• TASK GOAL: Every line below that holds the word "Battle" must be listed.

─── DATA EXCERPTS ───

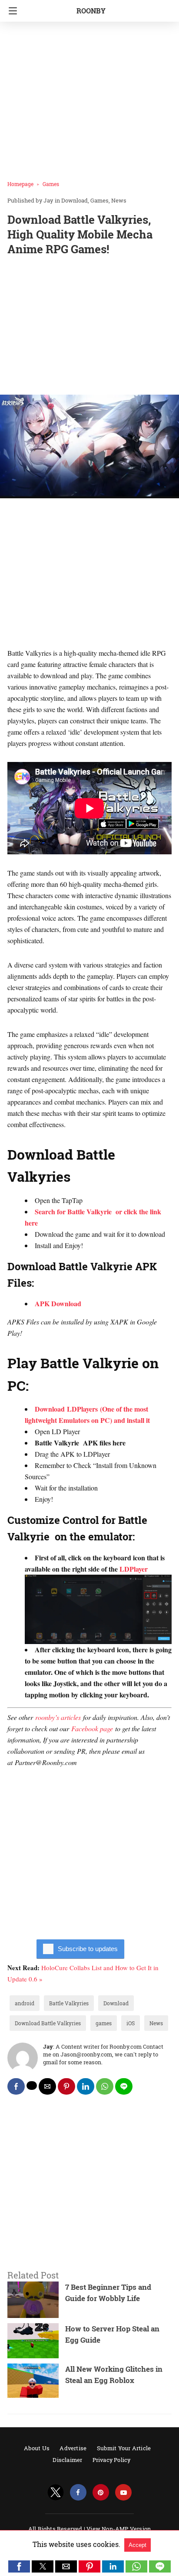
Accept (137, 2545)
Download (74, 200)
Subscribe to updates (88, 1948)
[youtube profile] (123, 2492)
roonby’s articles (58, 1717)
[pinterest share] (66, 2086)
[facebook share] (16, 2086)
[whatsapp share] (104, 2086)
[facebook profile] (78, 2492)
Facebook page (92, 1728)
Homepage (20, 183)
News (118, 200)
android (24, 2003)
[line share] (124, 2086)
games (104, 2023)
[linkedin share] (85, 2086)
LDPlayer (133, 1569)
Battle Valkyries (69, 2003)
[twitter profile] (55, 2492)
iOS (130, 2023)
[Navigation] (10, 11)
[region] (89, 327)
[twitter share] (32, 2085)
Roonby (91, 10)
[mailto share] (47, 2086)
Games (51, 183)
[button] (19, 2566)
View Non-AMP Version (118, 2529)
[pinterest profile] (101, 2492)
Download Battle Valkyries (48, 2023)
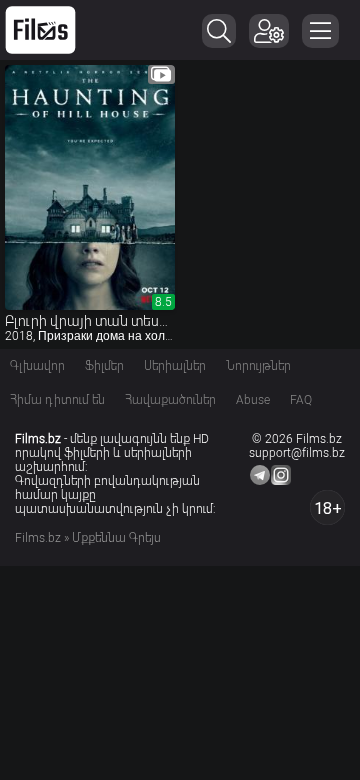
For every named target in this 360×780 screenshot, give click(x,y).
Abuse (253, 400)
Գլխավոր (37, 366)
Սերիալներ (175, 366)
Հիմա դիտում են (57, 400)
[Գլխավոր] (40, 30)
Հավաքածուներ (170, 400)
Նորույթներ (258, 366)
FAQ (301, 400)
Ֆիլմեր (104, 366)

───

• SOLUTION TO THE EXERCISE:
Battle Valkyries (69, 2003)
Download Battle Valkyries (48, 2023)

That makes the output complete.